Rodrigue Moreno, The delinquants, color, sound, 180 minutes. Morán and Norma (Daniel Elías and Margarita Molfino).

AS SHOWN by the announcement of the premiere of Martin Scorsese The Moonflower Slayers, it was the year of the feature film at the 76th Cannes Film Festival. Indeed, while the full list of titles and broadcast times were confirmed as the festivities approached, browsing through the selection began to feel like looking at the barrel of a (very long) shotgun: in addition of Scorsese’s 206-minute opus, there would be new features from Nuri Bilge Ceylan (About Dry Grasses197 min) and Wang Bing (Youth [Spring]212 min), an epic essay by Steve McQueen (busy city262 min), and restorations of long-lasting classics by Jacques Rivette (1969’s Crazy Love254 mins) and Manoel de Oliveira (1993’s Valley of Abraham, 203 mins). A total of eight films eclipsed the 180-minute mark at this year’s festival, while half a dozen others of varying profile hovered just below that threshold, a trend that perhaps says more about the leeway offered by producers in the age of streaming and online platforms. where a majority of viewers will end up watching those movies that Cannes would love to admit.
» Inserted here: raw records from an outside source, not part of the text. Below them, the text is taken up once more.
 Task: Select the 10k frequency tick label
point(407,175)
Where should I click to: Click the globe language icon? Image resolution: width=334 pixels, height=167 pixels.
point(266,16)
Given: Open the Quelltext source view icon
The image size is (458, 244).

Fortunately, all but a few of these titles justified the investment, including the Apple TV+ production. The Moonflower Slayersan adaptation of David Grann’s 2017 novel refracted through the cinematic lens of Joseph H. Lewis’ 1958 western Terror in a Texas Town (81 min, naturally), about a corrupt oilman forcibly seizing land from the local Mexican American population. In Flower Moonthe first Scorsese film to be presented in the official selection of the festival since after hours (1986), the oil-rich Osage Nation of 1920s Oklahoma is besieged by wealthy rancher William Hale (Robert De Niro) and his nephew Ernest Burkhart (Leonardo DiCaprio), whose seemingly romantic relationship with his wife, a wealthy Osage woman named Mollie (Lily Gladstone), betrays murderous ulterior motives. A mob flick in everything but the middle, it finds Scorsese riffing on familiar themes through a different but equally violent era of American history, an era which, through Gladstone’s powerful portrayal, produced a character of a rare virtue in the director’s work.
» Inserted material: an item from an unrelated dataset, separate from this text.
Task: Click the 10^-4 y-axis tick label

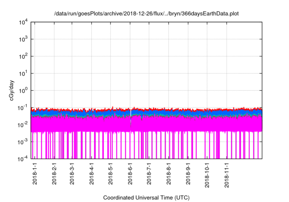Action: (23, 159)
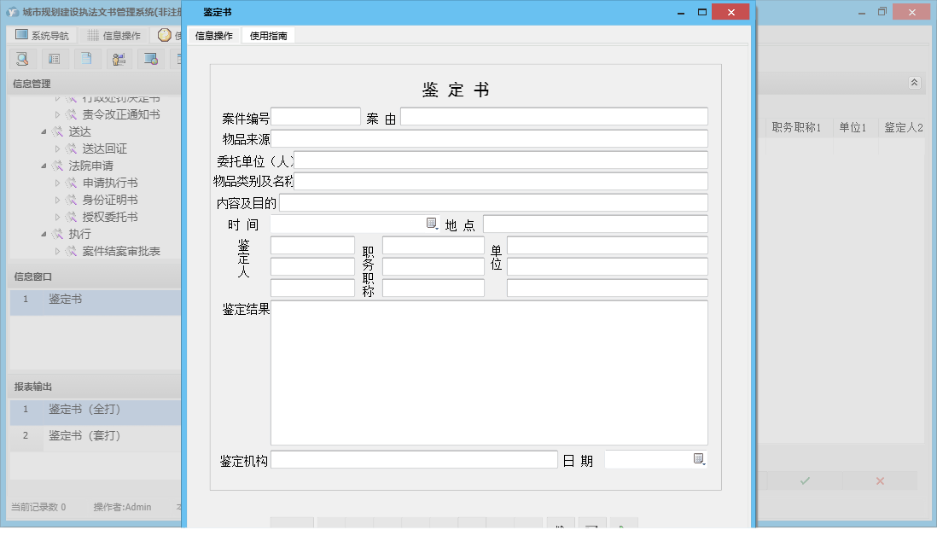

Martin Scorsese, Killers of the Flower Moon, 2023, color, sound, 206 minutes.  Mollie and Ernest Burkhart (Lily Gladstone and Leonardo DiCaprio).

Martin Scorsese, The Moonflower Slayers2023, color, sound, 206 minutes. Mollie and Ernest Burkhart (Lily Gladstone and Leonardo DiCaprio).

Flower Moon was one of many curious omissions from the competition lineup. In an open letter to El paEast released during the festival, Spanish director Víctor Erice explained that he had not attended the premiere of his first feature film for thirty-one years, Close your eyes (169 min), because the festival delegate Thierry Frémaux omitted to mention that this beautiful, fragile and elegiac tale of an aging director and his main actor who was believed to be dead would be included in the box of the Cannes Premiere. A few days before, on stage to present Eureka (146 min), his own long-awaited new feature in the same section, Argentinian Lisandro Alonso also chastised Frémaux for not inviting his bold three-part portrait of various remote indigenous communities to compete alongside entries seemingly unmistakable as the aggressive French porn romanticism Stew (134 min) — winner of the director’s prize for Vietnamese companion Trần Anh Hùng — or what we can now begin to refer to, in tender homage to Ken Loach’s latest sugary social drama, the Old Oak of the Cannes competition: Nanni Moretti (A better future), Wim Wenders (perfect days), Hirokazu Koreeda (Freak) and Marco Bellocchio (Kidnapped), all of whom were at least kind enough to present their films in less than 126 minutes.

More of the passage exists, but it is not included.